The police highlighted IP cameras as a category of items that should be secure, noting that cameras can be accessible by third parties if default passwords are not changed and adequately secured.

"This can result in a loss of privacy such as having IP camera video footage being leaked online," said the police.

It was reported last October that hacked footage from home IP cameras here had been uploaded on pornographic websites.

Other smart home devices like digital locks, smart home hubs and smart TVs "may also have inherent vulnerabilities". And if such devices are compromised, it could result in the loss of privacy, data breach of personal or financial information, or even monetary losses when cyber criminals use the personal information to perform unauthorised transactions, said the police.

To fend against such illicit activities, the police advised people to secure their Wi-Fi networks as these are the "doorway" to smart devices.

Wi-Fi users could create a guest network under their router to use with their smart devices, as this could prevent hackers from accessing other important devices on the main network, like smartphones or laptops that contain even more private information, said the police.

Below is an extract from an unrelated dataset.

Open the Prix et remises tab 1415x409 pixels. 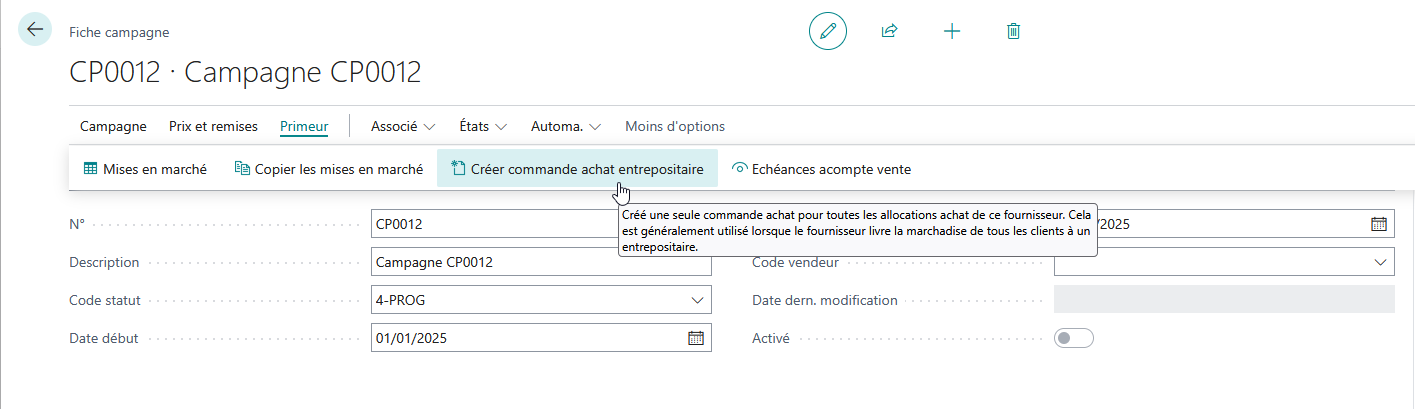tap(213, 126)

Users should also enable two-factor authentication if such a feature is available, and use strong and unique passwords, as default passwords can be easily found online.

The police also said users should patch and update their devices regularly, and disable any features in smart devices that are not used to block potential entry points. For example, if users do not use voice control, they should block this feature as an active microphone, when compromised, could be used to pry into conversations, said the police.

They encouraged users to identify products with better cyber-security provisions, and said users can rely on the Cybersecurity Labelling Scheme by the Cyber Security Agency of Singapore to make decisions.

The scheme, which rates smart devices according to their cyber-security levels, has been extended to cover all consumer Internet of Things devices.

"With more secure products coming onto the market in time to come, consumers will be able to look out for these products when they are making a purchase decision," said the police.